Из-под импровизированного капюшона на меня бросает взгляд Дейзи. Она тоже променяла свою модную ветровку на одеяло из шерсти яка, точь-в-точь как одеваются общинницы здешней «Эканта-ятры». Под усталыми глазами мешки, губы плотно поджаты в узкую линию.
– Не понимаю, почему у Ал такие настроения, – вдруг говорит она. – Все знают, что Рут не поддерживала отношений со своей семьей и что у нее вообще не было причин возвращаться в Англию. Вот она и сожгла свой паспорт; что здесь такого?
– Дейз… – Ее имя замирает у меня на губах, когда она резко отворачивается и уходит. Провожая ее глазами, я ловлю взгляд Фрэнка, который вскидывает ладонь в молчаливом приветствии. Я никак на это не реагирую, зато отмечаю про себя, до чего теплыми объятиями Чера встречает Дейзи.
Сейчас погребальное пламя намного выше, начинает облизывать саван Рут. Я вижу мягкие изгибы ее тела, слегка выдавшийся живот, контуры сложенных на груди рук.

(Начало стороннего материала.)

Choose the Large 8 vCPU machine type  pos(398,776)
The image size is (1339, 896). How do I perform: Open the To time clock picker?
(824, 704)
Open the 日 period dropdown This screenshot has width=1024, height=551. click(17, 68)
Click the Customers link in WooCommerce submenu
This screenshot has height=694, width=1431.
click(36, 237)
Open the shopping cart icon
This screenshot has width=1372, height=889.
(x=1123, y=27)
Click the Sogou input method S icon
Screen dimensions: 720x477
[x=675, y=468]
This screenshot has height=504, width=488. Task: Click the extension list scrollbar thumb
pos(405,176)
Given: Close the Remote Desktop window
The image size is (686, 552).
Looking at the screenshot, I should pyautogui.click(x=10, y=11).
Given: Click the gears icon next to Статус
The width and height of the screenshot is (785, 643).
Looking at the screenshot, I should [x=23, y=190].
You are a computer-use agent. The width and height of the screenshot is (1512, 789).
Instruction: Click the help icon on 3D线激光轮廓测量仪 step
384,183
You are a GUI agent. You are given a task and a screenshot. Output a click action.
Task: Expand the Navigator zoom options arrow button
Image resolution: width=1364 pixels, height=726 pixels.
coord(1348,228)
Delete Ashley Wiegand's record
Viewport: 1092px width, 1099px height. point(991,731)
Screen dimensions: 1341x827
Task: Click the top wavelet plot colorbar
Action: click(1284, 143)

Вот, буквально в пяти метрах поодаль, на костре лежит человеческий труп, а я все никак не могу убедить себя, что это не сон.
– Тяжело, да?
– Жуть… – отвечаю я Йоханну, который, встав рядом, загородил собой Черу с Дейзи. Швед не сводит взгляда с Рут, чьи ступни, голени, а вот уже и туловище поглощает огонь. Затем ярко, будто солома, вспыхивает саван, и мертвую женщину задергивает пелена черного едкого дыма.
– А что это он делает? – спрашиваю я, показывая на Айзека; тот уже в третий раз обходит костер против часовой стрелки.
– Прощается. У индусов тоже принято троекратно обходить вокруг мертвых: один круг за Брахму-создателя, другой за Вишну-защитника, а третий – за Шиву-разрушителя. Мы, впрочем, делаем это, прощаясь с ее телом, разумом и, наконец, с душой.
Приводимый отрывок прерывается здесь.